Quando Luke Skywalker rientra dopo decenni nell’abitacolo del Millennium Falcon la Saga si congela nell’amaro ricordo: la prima cosa che l’ex-ragazzo fa è afferrare i due dadi portafortuna che, una vita prima, erano stati appesi dalla defunta canaglia Han Solo sopra la plancia. Un gesto tenero, filologico, legato alla primissima immagine del Falcon nel 1977, quando su Tatooine Chewbacca vi entrava in fuga dagli Stormtrooper e urtava con la testa leonina i dadi portafortuna… Ma nemmeno la morte del suo amico Han persuade, oggi, il Jedi invecchiato e smarrito ad aiutare Rey. Ci riesce la sua coscienza e il vecchio ologramma fatato della Principessa Leia, proiettato al momento giusto dall’immancabile R2-D2. Rey si convincerà purtroppo che la possibile redenzione di Kylo Ren deve essere tentata senza la collaborazione del classico guru. Eppure, Luke ha ancora qualcosa da dare, qualcosa di insostituibile: la speranza. I dadi dorati dell’umanissimo Han sapranno essere la metafora.
Dopo la partenza di Rey un Luke riunitosi alla Forza ritrova la determinazione: aiutato dal redivivo spirito di Yoda, l’atto da compiere è chiudere con le ultime vestigia dei Jedi. Se c’è qualcosa di evidente e necessario, ormai, è che i giovani allievi hanno bisogno dei vecchi maestri per nascere ma non per crescere. Gli insegnanti sono solo la terra su cui i discepoli germogliano; essi portano il vetusto fardello di doverli a un certo punto lasciar andare, assistendo da lontano ai loro trionfi ed errori frutto unicamente di scelte autonome. Per questo, il dovere del genitore/maestro è la positiva assenza di controllo. Si va oltre il grande tema del cinema americano di sempre: il problema generazionale del padre dal punto di vista del figlio. Questo è invece un film per padri e madri, ciò che dovrebbe essere il loro miglior punto di vista nei confronti dei figli. È un’opera che insegna a essere genitori. In questo senso il fallimento non può che divenire l’inevitabile modello di vita mortale.
Luke è sempre stato ed è un Uomo; l’Uomo, per definizione, sbaglia. Luke d’altro canto e per fortuna è sempre stato ed è un Eroe; l’Eroe, per definizione, esita, si ferma, ammette il suo errore e impara, dando l’esempio e facendosi da parte. È l’evoluzione di un personaggio che, molti anni dopo la vittoria sui Sith, ha dovuto affrontare tante sfide, la più difficile delle quali è stata quella dell’educatore. Ma un eroe può non essere capace di educare: il ciclo vitale è fatto di tentativi riusciti e falliti, di vittorie e sconfitte, di esaltazioni e delusioni. Come Frodo Baggins, e tanti altri bellissimi eroi moderni, icone della complessità umana, Luke Skywalker può venir meno e cadere. Erano allora vere le chiacchiere che giravano: il “muscle villain” di Episodio VIII, dal flashback con Ben Solo fino alla sua redenzione finale, è padron Luke invecchiato. Ostacolo per gli eroi degli Ultimi Jedi proprio perché anche lui Jedi. Se ripenso a questo Mark Hamill mi emoziono: lui, semplice come il suo personaggio, che come un normale fan è stato ed è sconvolto da ciò che è sempre stato e che può essere SW; ma si è messo, nonostante tutto, nelle mani degli Autori… per consegnare un’interpretazione da brividi. Solo l’Oscar come Miglior attore protagonista potrà essere la giusta ricompensa.

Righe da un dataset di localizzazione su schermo

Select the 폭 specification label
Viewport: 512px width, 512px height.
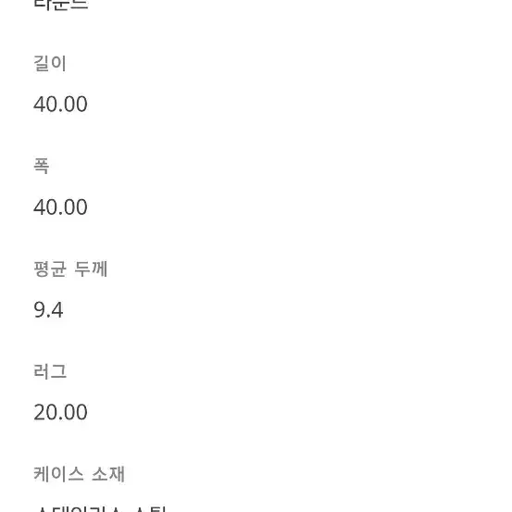pos(42,166)
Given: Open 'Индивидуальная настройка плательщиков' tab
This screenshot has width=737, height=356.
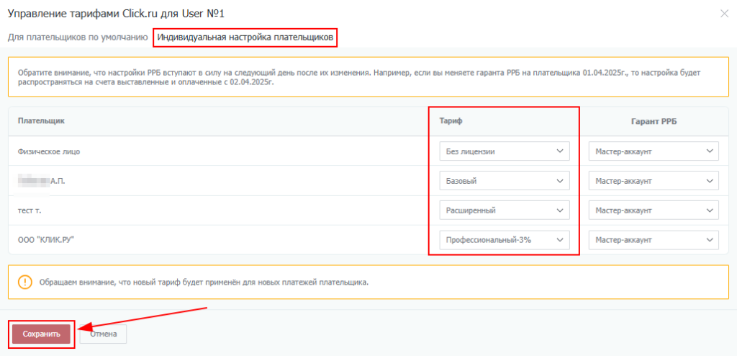Looking at the screenshot, I should [245, 37].
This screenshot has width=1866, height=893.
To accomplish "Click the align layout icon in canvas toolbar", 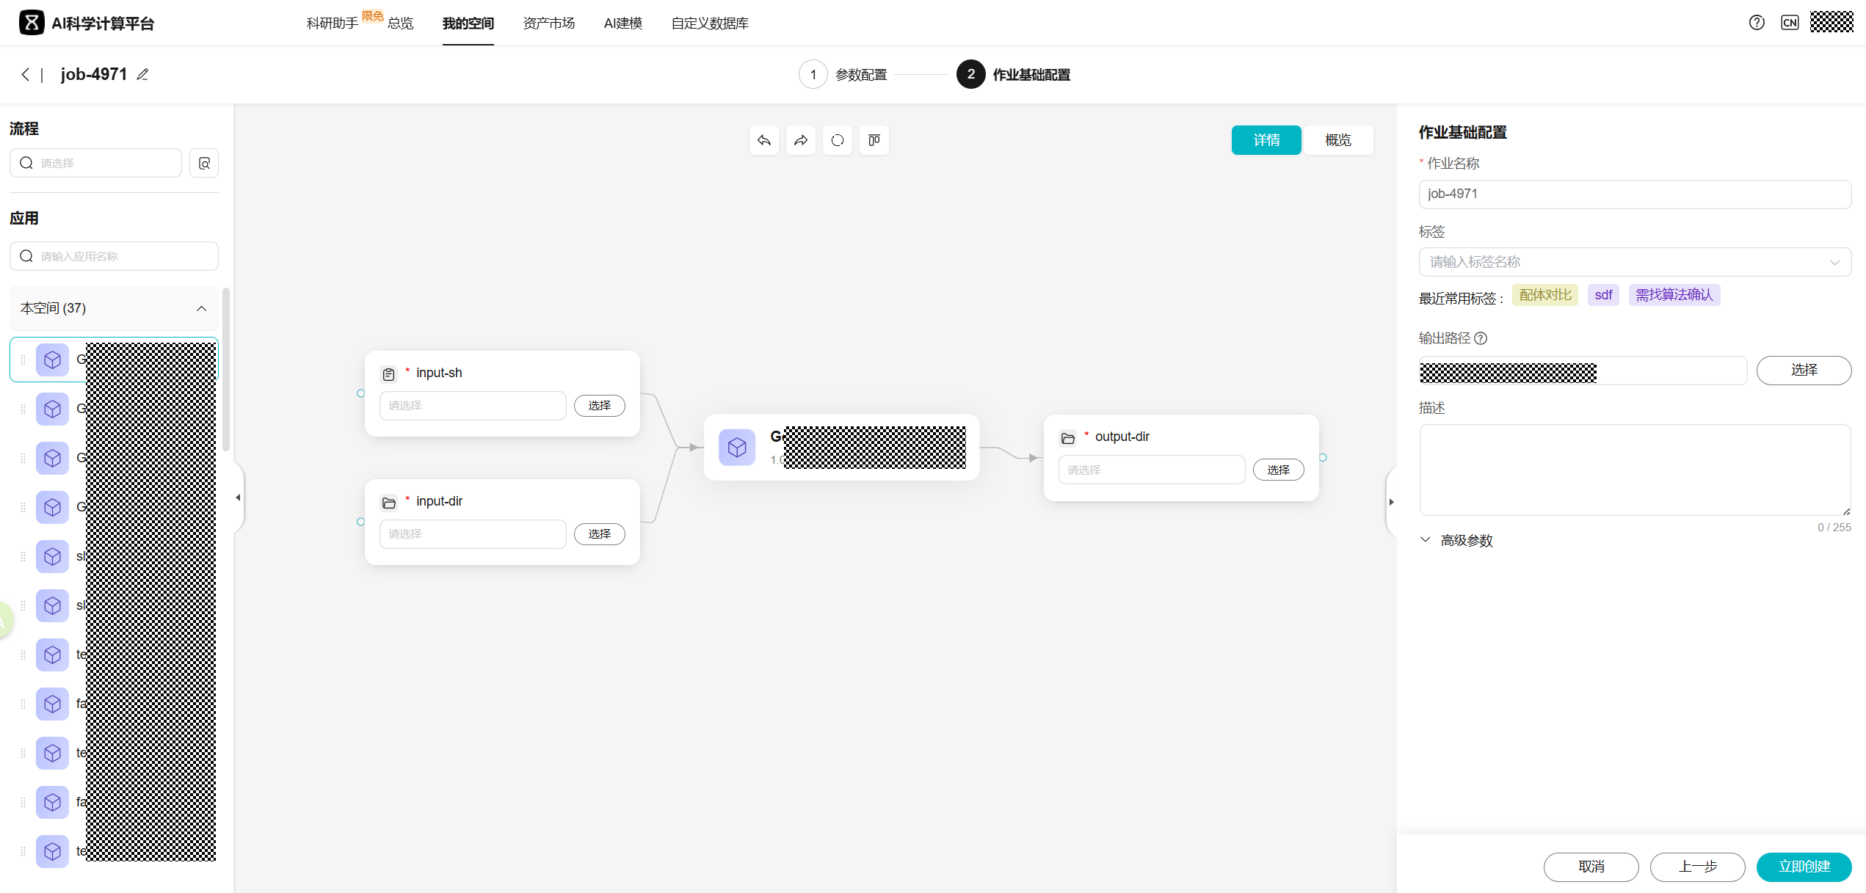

▶ **CONSEGNA**
Traduci in inglese la seguente frase del brano su Luke Skywalker: «Se c’è qualcosa di evidente e necessario, ormai, è che i giovani allievi hanno bisogno dei vecchi maestri per nascere ma non per crescere.» Le righe riportate non servono in alcun modo.

▶ **RISPOSTA AL PROBLEMA**
If there is anything obvious and necessary by now, it is that young students need their old masters in order to be born but not in order to grow.